Provided records >>
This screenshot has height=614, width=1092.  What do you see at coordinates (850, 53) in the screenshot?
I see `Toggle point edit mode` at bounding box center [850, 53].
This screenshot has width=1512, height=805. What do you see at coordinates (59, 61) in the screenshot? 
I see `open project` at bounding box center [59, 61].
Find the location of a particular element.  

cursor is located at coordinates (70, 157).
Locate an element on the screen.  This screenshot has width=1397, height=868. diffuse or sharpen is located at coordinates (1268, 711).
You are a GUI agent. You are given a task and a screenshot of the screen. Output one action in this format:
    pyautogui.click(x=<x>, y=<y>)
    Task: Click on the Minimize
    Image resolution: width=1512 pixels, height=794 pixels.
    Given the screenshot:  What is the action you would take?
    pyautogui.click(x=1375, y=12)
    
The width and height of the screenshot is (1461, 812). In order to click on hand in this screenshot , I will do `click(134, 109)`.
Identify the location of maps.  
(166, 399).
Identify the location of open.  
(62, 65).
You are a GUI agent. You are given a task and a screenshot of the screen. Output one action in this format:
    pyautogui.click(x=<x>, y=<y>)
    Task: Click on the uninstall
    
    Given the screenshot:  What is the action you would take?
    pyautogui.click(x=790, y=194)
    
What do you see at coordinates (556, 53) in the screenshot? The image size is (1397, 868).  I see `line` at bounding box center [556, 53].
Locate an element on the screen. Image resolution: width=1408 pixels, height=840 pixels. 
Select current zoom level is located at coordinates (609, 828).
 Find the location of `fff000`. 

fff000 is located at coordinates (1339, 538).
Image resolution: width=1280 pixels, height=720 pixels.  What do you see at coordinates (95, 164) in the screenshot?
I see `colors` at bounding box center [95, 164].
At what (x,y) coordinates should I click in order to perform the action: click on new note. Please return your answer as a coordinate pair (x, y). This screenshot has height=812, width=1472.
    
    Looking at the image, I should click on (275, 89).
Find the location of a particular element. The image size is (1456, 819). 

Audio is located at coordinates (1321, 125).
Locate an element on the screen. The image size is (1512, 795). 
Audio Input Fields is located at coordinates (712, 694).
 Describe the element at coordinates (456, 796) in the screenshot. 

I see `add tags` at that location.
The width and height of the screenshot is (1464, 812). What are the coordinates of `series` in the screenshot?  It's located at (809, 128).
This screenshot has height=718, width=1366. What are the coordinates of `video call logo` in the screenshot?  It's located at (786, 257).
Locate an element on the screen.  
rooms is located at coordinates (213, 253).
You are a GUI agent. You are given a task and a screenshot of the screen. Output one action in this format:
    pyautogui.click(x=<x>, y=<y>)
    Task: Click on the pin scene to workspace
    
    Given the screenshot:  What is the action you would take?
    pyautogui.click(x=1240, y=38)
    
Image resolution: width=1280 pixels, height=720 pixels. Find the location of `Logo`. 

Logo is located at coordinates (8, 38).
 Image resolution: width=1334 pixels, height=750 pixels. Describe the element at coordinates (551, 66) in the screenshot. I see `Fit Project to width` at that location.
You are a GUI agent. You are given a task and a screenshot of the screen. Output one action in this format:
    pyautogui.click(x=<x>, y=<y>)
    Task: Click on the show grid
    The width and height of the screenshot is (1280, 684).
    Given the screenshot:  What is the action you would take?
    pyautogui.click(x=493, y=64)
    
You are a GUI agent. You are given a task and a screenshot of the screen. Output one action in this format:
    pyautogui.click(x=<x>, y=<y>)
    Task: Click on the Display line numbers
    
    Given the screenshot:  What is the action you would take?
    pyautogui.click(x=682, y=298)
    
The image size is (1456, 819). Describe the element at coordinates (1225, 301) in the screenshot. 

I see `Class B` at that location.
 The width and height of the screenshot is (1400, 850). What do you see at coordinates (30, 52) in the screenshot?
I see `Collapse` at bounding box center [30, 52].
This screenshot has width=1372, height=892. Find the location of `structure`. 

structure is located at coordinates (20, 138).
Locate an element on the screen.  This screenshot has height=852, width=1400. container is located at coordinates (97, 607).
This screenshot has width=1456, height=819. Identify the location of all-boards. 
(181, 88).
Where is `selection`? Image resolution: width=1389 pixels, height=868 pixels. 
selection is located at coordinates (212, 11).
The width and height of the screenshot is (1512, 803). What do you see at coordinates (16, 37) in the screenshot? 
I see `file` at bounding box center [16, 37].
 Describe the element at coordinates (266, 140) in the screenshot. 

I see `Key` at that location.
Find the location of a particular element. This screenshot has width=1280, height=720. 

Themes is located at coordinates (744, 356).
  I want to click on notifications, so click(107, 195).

What this task involves >> Output the records above exactly as they appear, from the line containing "Find the location of a particular element. The" through the line containing "rooms is located at coordinates (213, 253).", with both of those lines included.

Task answer >>
Find the location of a particular element. The image size is (1456, 819). 

Audio is located at coordinates (1321, 125).
Locate an element on the screen. The image size is (1512, 795). 
Audio Input Fields is located at coordinates (712, 694).
 Describe the element at coordinates (456, 796) in the screenshot. 

I see `add tags` at that location.
The width and height of the screenshot is (1464, 812). What are the coordinates of `series` in the screenshot?  It's located at (809, 128).
This screenshot has height=718, width=1366. What are the coordinates of `video call logo` in the screenshot?  It's located at (786, 257).
Locate an element on the screen.  
rooms is located at coordinates (213, 253).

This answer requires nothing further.